Screenshot and document pointing data:
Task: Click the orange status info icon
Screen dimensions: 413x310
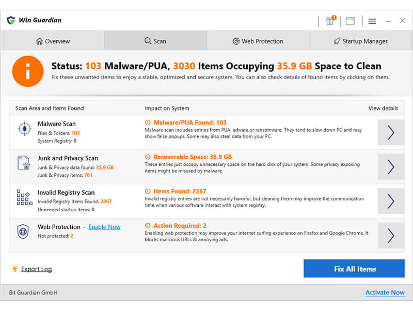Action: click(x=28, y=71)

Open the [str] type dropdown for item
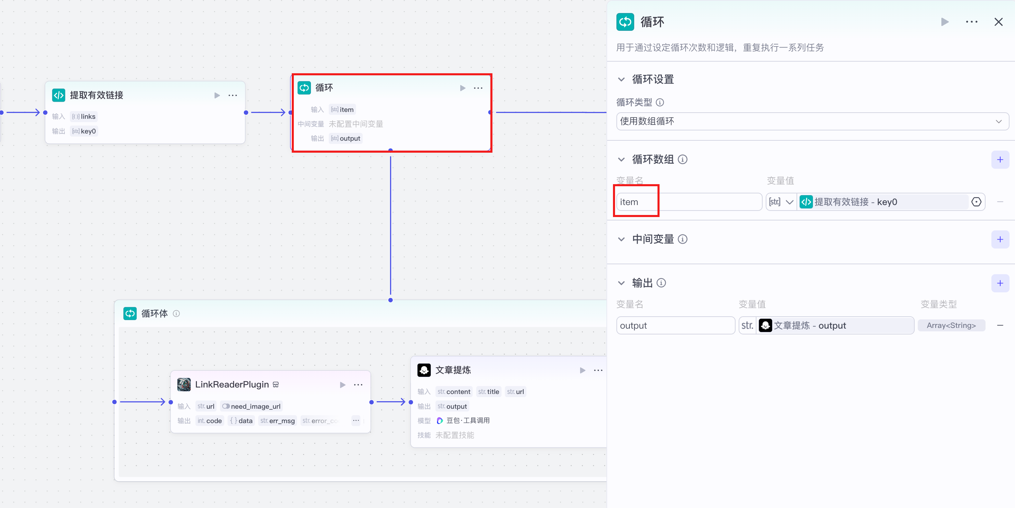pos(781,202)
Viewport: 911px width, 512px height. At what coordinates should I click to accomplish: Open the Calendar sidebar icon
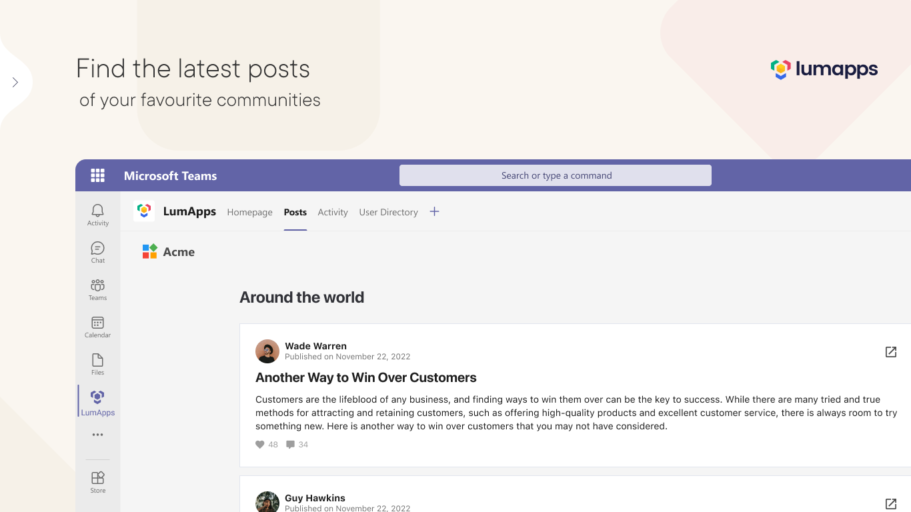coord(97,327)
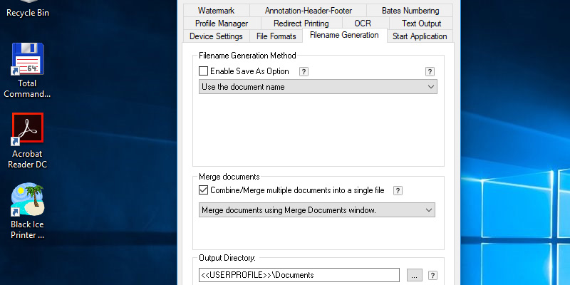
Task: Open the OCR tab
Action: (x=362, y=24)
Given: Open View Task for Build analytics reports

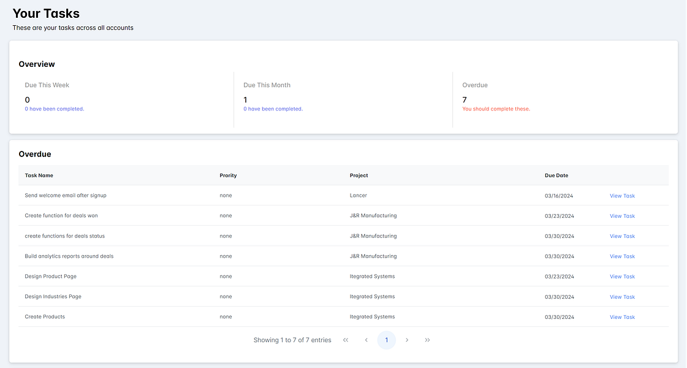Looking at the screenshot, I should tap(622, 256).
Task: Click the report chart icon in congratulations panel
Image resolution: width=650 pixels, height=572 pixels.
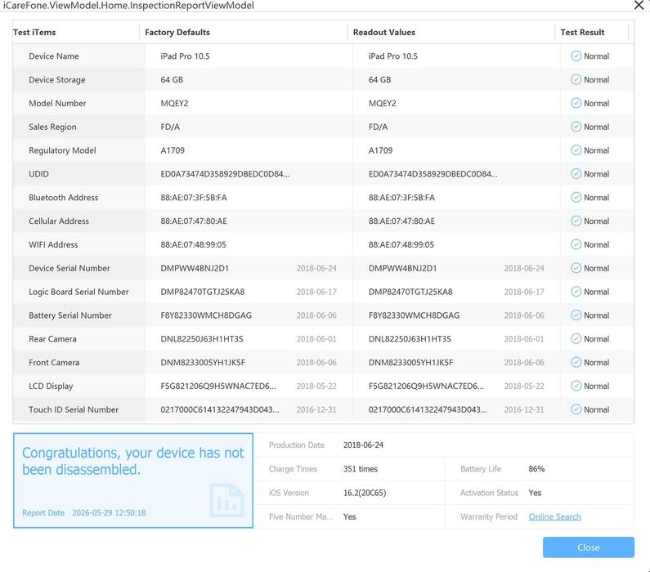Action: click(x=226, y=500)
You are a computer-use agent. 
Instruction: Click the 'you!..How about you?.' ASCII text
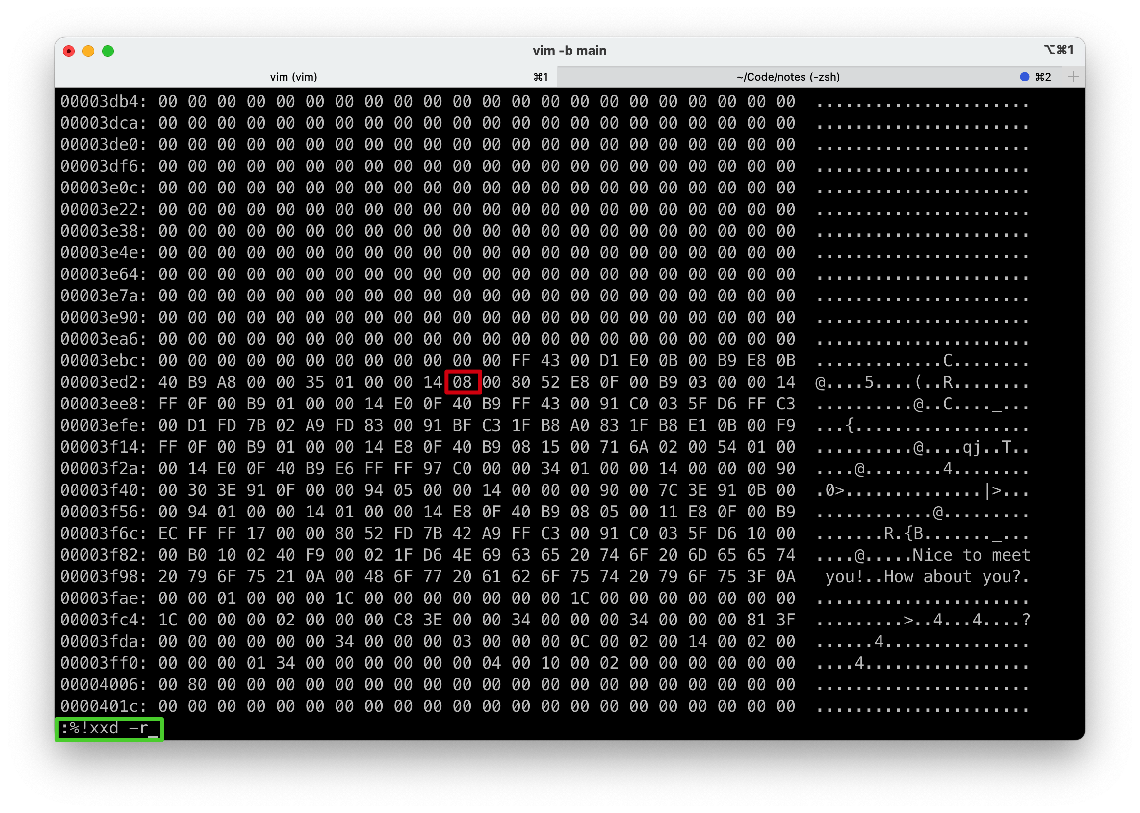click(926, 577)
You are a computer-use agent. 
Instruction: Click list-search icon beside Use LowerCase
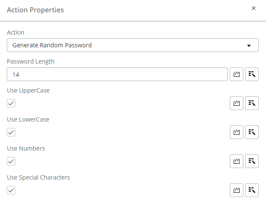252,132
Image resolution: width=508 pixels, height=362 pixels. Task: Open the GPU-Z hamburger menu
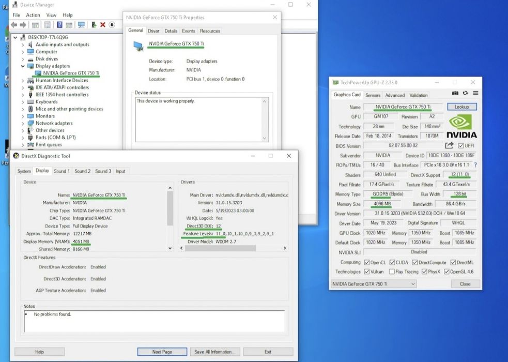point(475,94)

Task statement
Locate each line in the listing that contains the string "Image", and copy those lines.

Written response
Image resolution: width=650 pixels, height=572 pixels.
Image resolution: width=508 pixels, height=362 pixels. Task: Open the GPU-Z hamburger menu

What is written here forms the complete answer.